After an initial single dose of chemotherapy, Janice then had six weeks of targeted radiotherapy — with treatment five days a week.
This began last August and involved having her head locked in place with a cage to ensure she didn’t move during each five-minute radiotherapy session.
‘Because it’s targeted, your cage is made to fit you, so you must not lose weight from the neck area during treatment. If you lose more than 1cm, the treatment would be stopped — which was the most frightening thing,’ she says.
But after two weeks of treatment her mouth was so sore from the radiotherapy that eating became very difficult. ‘Trying to eat solid food was like eating glass,’ she says. ‘After four weeks, I was on supplements such as meal drinks, or yoghurt and porridge. I stuck to a milk-based dairy diet.

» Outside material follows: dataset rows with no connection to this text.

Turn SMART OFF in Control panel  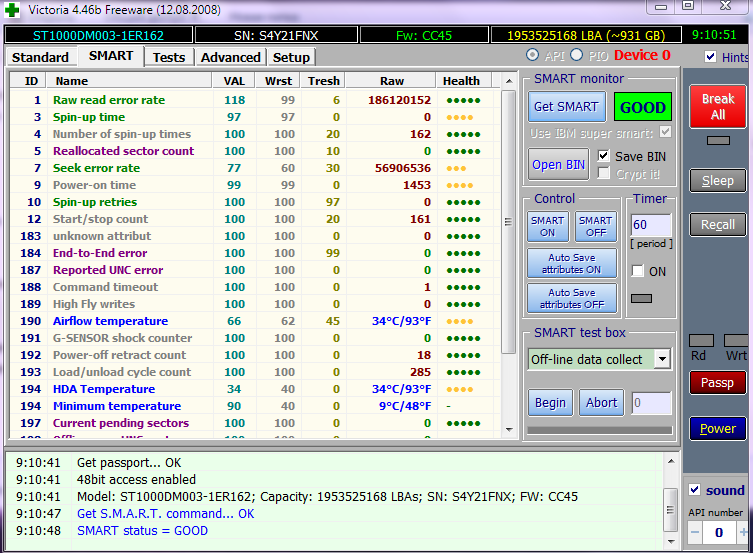point(595,226)
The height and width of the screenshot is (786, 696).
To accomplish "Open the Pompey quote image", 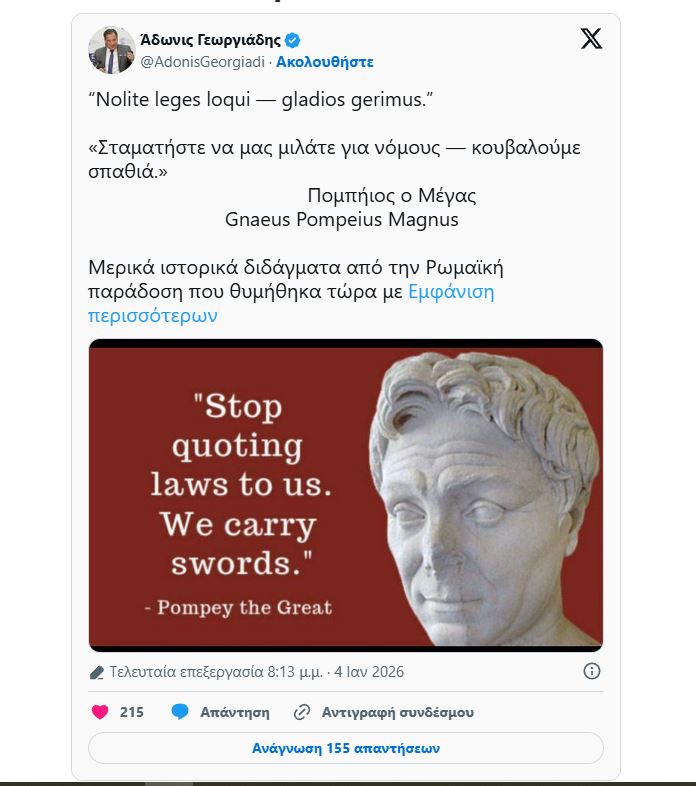I will tap(346, 495).
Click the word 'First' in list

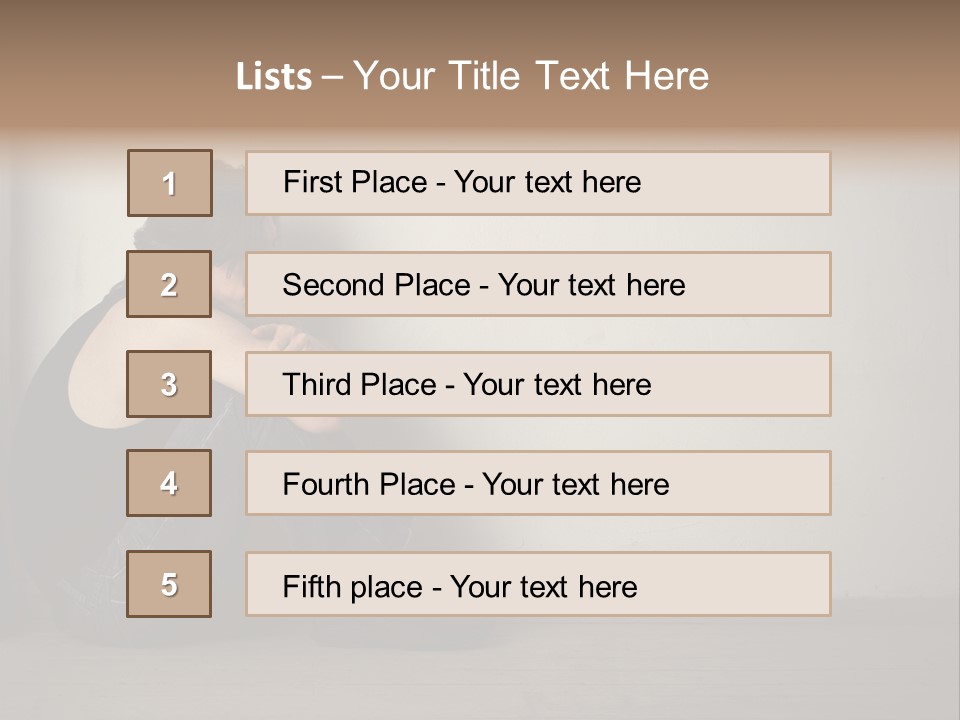[313, 182]
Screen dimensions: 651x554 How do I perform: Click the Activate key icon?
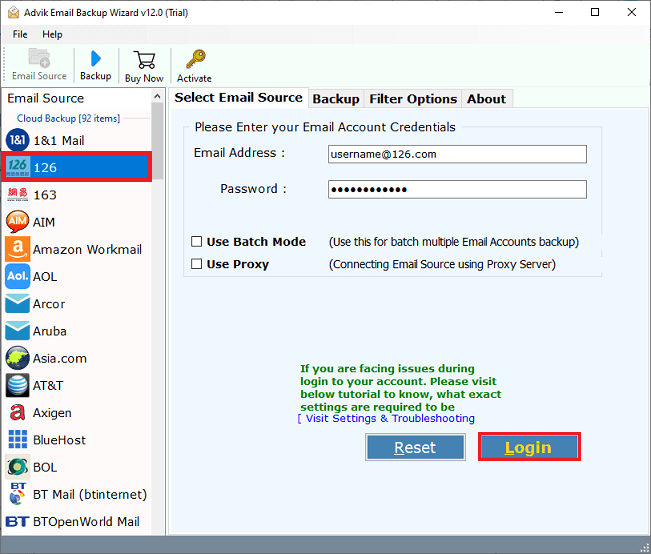(x=194, y=64)
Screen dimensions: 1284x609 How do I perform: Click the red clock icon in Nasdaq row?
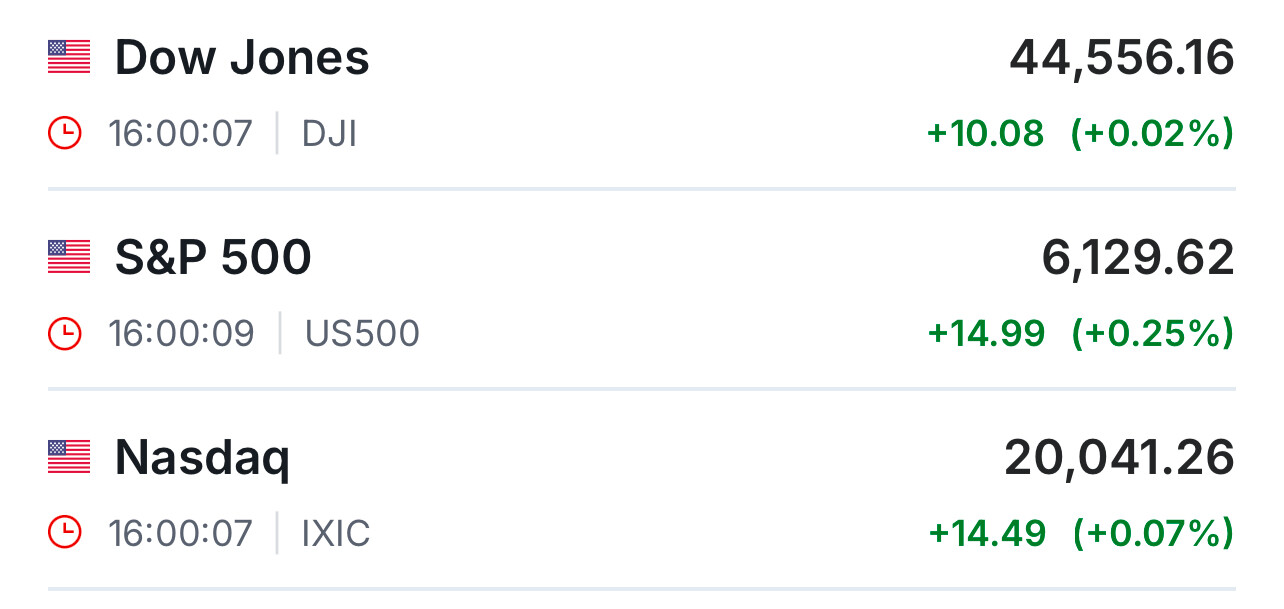pos(65,533)
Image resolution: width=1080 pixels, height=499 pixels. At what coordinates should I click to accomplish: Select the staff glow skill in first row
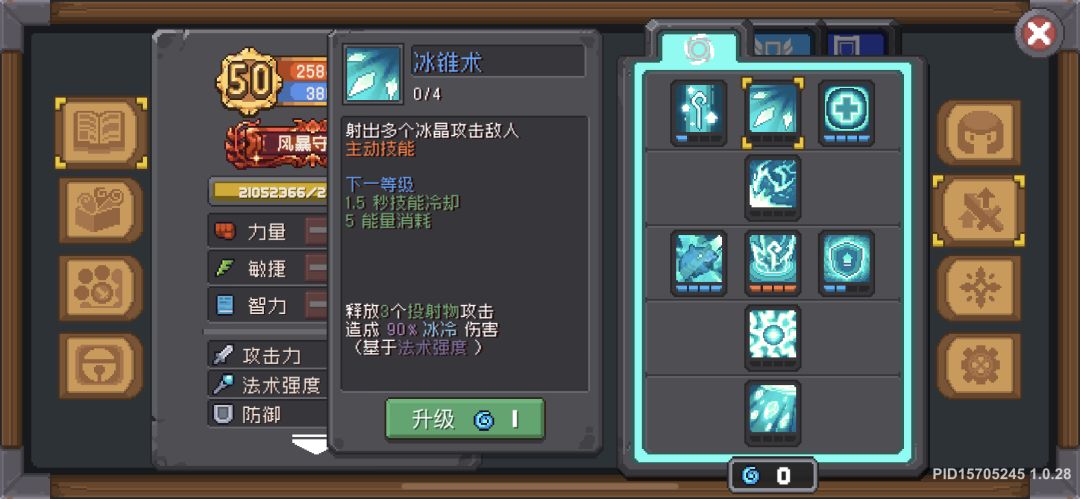click(698, 113)
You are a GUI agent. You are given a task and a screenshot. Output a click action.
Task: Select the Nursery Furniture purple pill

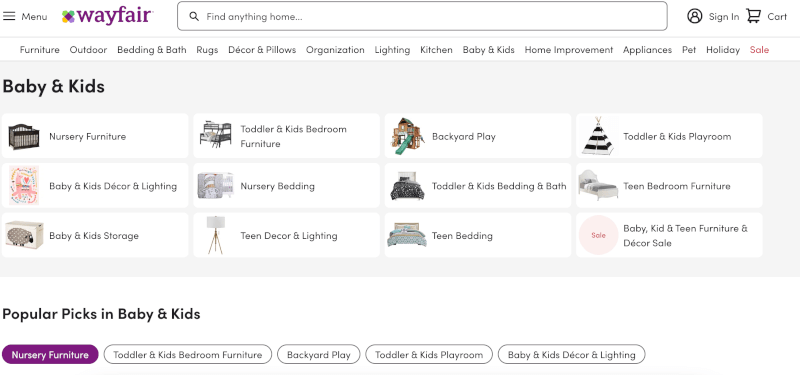click(50, 355)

‘Even with pain medication, any seasoning on my food caused agony. ‘After three weeks, the radiotherapy had damaged my taste buds and my saliva glands, so it felt like I was eating cotton wool. However, my taste buds are now about 80 per cent of what they were and my saliva is starting to come back — but not as before — it’s frothy. If I eat chocolate, it just congeals in my mouth.’
Yet Janice knows in many ways, she is lucky. A scan in January found her to be cancer-free and she has recently returned to work. But the experience has changed her.
‘I’m more accepting and calmer. I haven’t got too much to prove. I’m still driven, but I’m more laid back, and I don’t worry about work or the future like I used to.’
But she is passionate that teens should have their HPV vaccine.
‘Now we know the virus stays in your body, it is so important that girls and boys get this vaccine — it is also important that people become more aware of the symptoms of this cancer,’ she says.
‘If you have a lump in your neck or a sore throat that won’t go away, just ask yourself, “Could it be something else?” If I hadn’t asked that question, I could be in a very different situation now.’